__Task goal__
Starting at the line that contains "The image size is (690, 430).", transcribe every remaining line of the data below exactly, and omit all pictures.
---
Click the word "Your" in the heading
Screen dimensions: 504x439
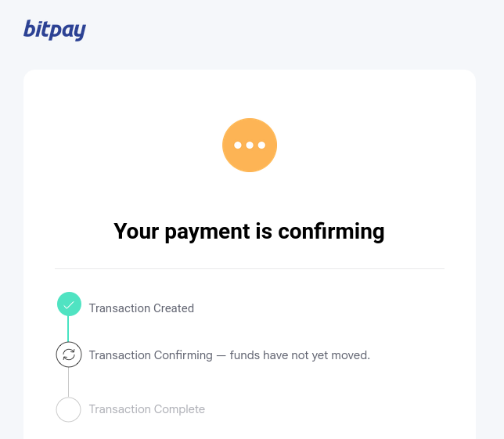[136, 232]

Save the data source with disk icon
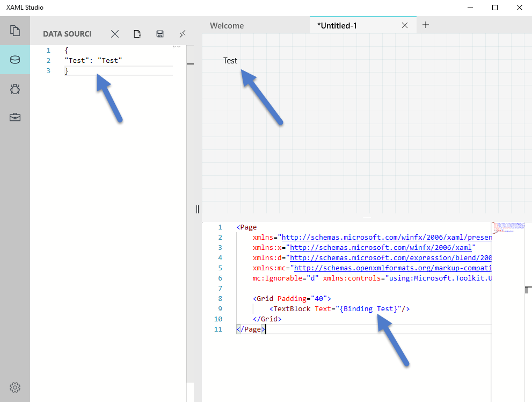pos(160,34)
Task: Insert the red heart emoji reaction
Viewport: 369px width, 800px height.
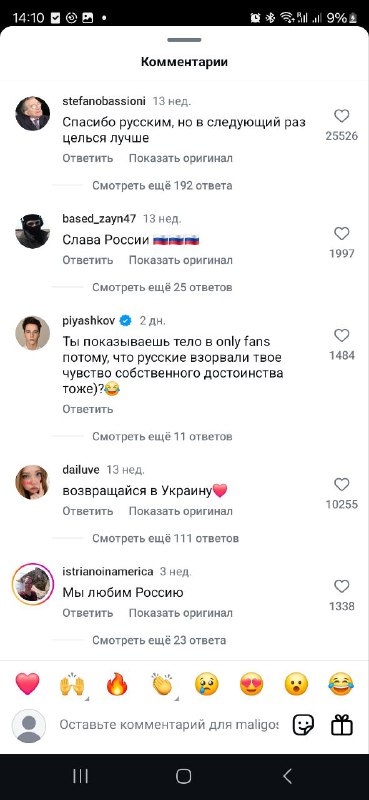Action: (28, 684)
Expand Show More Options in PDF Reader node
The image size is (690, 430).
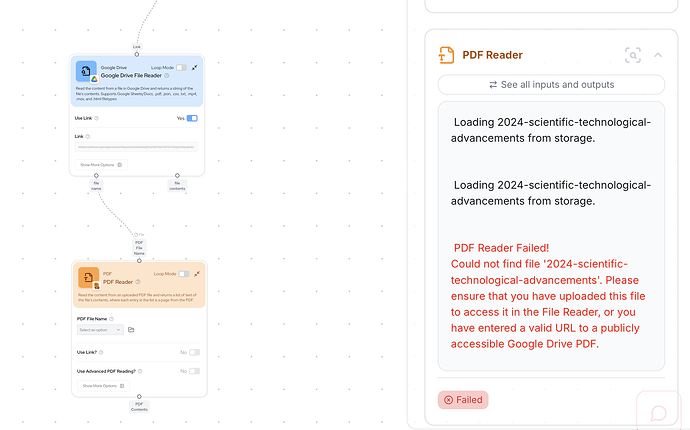101,385
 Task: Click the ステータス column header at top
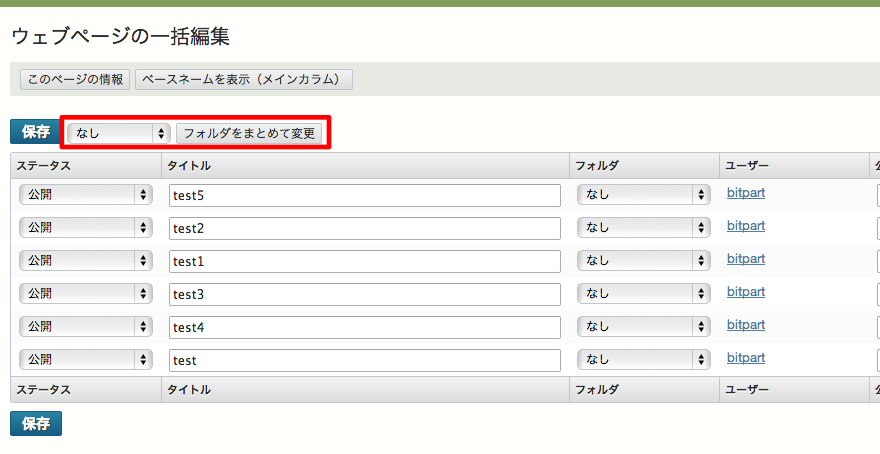point(43,166)
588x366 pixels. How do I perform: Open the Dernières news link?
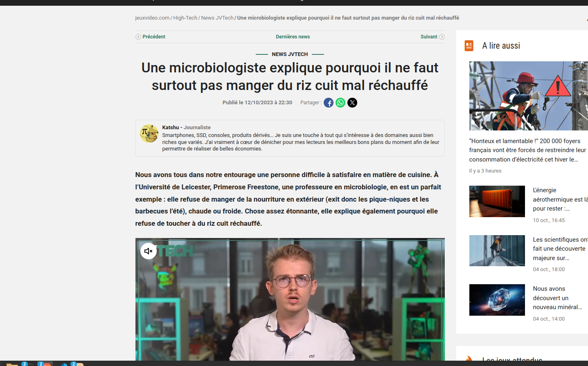point(293,37)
---
__Result for this exercise__
The image size is (690, 430).
101,385
 Task: Click the ステータス column header at top
point(43,166)
588x366 pixels. How do I perform: Open the Dernières news link?
point(293,37)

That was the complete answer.